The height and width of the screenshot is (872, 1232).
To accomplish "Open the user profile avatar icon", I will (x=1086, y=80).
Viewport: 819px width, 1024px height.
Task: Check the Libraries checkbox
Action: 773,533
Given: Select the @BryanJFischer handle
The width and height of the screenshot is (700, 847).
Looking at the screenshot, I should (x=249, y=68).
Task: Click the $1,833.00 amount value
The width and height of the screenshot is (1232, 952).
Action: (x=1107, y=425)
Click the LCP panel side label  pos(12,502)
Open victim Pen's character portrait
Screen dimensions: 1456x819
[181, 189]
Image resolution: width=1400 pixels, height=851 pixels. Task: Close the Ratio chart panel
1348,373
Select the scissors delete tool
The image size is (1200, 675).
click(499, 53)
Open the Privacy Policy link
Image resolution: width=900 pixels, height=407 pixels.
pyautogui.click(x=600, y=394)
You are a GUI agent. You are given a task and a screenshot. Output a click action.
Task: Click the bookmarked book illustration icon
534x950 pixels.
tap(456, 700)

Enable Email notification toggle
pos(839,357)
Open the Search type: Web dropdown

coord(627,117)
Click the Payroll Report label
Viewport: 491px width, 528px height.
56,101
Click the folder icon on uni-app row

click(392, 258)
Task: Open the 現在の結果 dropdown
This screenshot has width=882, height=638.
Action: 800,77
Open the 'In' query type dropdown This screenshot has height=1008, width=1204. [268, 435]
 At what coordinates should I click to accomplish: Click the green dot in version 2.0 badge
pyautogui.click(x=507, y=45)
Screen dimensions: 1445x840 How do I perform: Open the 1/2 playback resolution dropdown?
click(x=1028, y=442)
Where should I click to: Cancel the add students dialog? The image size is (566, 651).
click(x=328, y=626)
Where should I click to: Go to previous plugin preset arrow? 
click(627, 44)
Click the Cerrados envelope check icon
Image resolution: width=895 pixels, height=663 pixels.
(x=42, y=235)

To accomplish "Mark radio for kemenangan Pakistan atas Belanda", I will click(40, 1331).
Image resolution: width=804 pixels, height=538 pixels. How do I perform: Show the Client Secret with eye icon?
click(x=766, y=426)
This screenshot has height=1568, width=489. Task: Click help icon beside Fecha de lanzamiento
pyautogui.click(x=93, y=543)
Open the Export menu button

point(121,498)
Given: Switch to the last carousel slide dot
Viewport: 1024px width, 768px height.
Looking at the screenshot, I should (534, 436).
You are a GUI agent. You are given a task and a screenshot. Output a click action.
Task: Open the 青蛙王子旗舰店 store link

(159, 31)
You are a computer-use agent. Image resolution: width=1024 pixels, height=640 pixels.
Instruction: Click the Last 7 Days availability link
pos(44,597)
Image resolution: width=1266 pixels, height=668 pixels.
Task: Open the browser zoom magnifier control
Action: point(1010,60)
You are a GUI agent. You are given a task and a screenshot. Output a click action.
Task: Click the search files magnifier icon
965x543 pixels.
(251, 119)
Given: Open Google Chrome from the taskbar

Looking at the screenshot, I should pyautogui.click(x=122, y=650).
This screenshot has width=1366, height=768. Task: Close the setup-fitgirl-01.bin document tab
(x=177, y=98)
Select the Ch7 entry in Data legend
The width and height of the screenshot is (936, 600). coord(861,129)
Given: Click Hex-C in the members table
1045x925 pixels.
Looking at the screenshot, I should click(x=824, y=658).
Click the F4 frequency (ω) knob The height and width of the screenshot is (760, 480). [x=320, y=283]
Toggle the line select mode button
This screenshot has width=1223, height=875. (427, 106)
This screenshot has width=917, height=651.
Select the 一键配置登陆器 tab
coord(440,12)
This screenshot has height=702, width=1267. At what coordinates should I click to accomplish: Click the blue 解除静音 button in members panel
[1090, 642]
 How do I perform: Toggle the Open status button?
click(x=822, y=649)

########

Aim of the task =
Reproduce each line, exactly as it appears, from the one that contains "Click the F4" through the last line of the records. Add no other lines.

Exercise answer =
Click the F4 frequency (ω) knob The height and width of the screenshot is (760, 480). [x=320, y=283]
Toggle the line select mode button
This screenshot has width=1223, height=875. (427, 106)
This screenshot has width=917, height=651.
Select the 一键配置登陆器 tab
coord(440,12)
This screenshot has height=702, width=1267. At what coordinates should I click to accomplish: Click the blue 解除静音 button in members panel
[1090, 642]
 How do I perform: Toggle the Open status button?
click(x=822, y=649)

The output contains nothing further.